グッドフェローズは内心焦っていたが、一応の返答は為した。伯爵は回想しながら話した。

 

「その組織は有名ですよ。特に陰謀論関連ですが...1区の王が関わっているという噂があってですね。何せ、1区直属組織である諜報機関『金枝』から派生したものだと言われていて、開示された文書にもその機関のメンバーの名前が複数載っていたものですから。ただの噂で済む話ですけどね。ノイズの研究や難民救済など、立派なことじゃないですか」

 

グッドフェローズはそれに苦笑いで返した。実際の活動などは大抵闇に紛れている。表出していっているのがその活動...というだけにヘイダルをみていた。

 

「掲示板は見たかな?2区の研究所が5区にも展開すると聞いていてね。
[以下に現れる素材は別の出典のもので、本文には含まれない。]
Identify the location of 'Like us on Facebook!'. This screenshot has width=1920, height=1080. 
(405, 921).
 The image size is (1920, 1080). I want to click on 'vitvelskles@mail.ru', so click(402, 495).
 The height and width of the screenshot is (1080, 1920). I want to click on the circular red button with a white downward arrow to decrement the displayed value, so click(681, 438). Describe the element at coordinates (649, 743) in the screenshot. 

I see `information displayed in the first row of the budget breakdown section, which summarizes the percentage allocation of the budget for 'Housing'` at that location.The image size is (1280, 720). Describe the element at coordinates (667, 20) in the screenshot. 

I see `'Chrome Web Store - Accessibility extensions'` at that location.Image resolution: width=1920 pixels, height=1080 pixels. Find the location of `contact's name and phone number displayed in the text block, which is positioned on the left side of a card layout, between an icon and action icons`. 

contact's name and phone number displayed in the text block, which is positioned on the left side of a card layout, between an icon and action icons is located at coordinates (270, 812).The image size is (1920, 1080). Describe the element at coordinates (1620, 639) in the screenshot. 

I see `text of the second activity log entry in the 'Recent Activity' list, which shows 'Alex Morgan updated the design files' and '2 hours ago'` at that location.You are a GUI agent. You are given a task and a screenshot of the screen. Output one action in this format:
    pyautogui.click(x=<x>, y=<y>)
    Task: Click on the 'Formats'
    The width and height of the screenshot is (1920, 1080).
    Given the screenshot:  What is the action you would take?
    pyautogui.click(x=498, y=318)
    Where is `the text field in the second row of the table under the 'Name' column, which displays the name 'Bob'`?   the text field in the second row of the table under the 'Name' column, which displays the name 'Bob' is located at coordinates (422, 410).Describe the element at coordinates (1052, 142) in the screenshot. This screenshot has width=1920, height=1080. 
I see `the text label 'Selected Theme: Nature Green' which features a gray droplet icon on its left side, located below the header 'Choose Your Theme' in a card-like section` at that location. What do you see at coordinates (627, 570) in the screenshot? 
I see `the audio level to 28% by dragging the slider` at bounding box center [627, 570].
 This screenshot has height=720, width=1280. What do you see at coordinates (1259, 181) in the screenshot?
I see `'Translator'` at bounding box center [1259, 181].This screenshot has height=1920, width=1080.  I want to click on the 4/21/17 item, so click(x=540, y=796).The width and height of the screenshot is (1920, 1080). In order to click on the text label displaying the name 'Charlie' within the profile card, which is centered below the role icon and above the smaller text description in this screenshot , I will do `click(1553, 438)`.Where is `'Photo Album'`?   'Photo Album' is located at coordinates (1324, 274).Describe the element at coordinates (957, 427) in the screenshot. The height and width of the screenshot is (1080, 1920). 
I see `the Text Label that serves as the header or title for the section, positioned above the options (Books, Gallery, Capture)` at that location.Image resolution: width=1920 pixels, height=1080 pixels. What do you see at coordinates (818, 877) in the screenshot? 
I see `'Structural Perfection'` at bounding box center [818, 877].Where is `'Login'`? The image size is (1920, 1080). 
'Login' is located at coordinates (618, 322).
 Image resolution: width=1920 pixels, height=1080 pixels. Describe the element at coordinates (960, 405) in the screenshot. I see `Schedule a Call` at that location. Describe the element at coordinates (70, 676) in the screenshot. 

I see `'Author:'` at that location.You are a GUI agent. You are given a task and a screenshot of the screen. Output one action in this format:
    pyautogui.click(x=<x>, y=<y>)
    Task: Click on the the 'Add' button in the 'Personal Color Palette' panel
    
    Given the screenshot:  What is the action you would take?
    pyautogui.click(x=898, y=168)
話を聞くうちに関係者かと思ったからだ。パンはもっといるかい?」

 

グッドフェローズは首を横に振った。出された料理は完食し、手を合わせた。

 

「今後、君や仲間達がきた時にもし緊急の事態があった場合ここに来なさい。私も私の使いもきっと歓迎するはずだ」

 

グッドフェローズは席を立ち、お礼を言うと廊下に出た。デヴォン伯爵は去る彼女の背中をぼーっと眺めていた。彼女はメモを取り出し、箇条書きの点から言葉を並べる。不思議な体験もあるものだなと思うし、デヴォン氏の喋り方は安心をもたらしてくれる。しかし実際、彼の話したことに彼自身のことは一切含まれていなかったのでは?

研究所は研究をするだけではなく、爆発跡地の監視も含まれる。あの跡地には何かがある。寄り道をしてしまったが、一歩一歩真実に近づいていることはわかる。

グッドフェローズはボイスレコーダーを切った。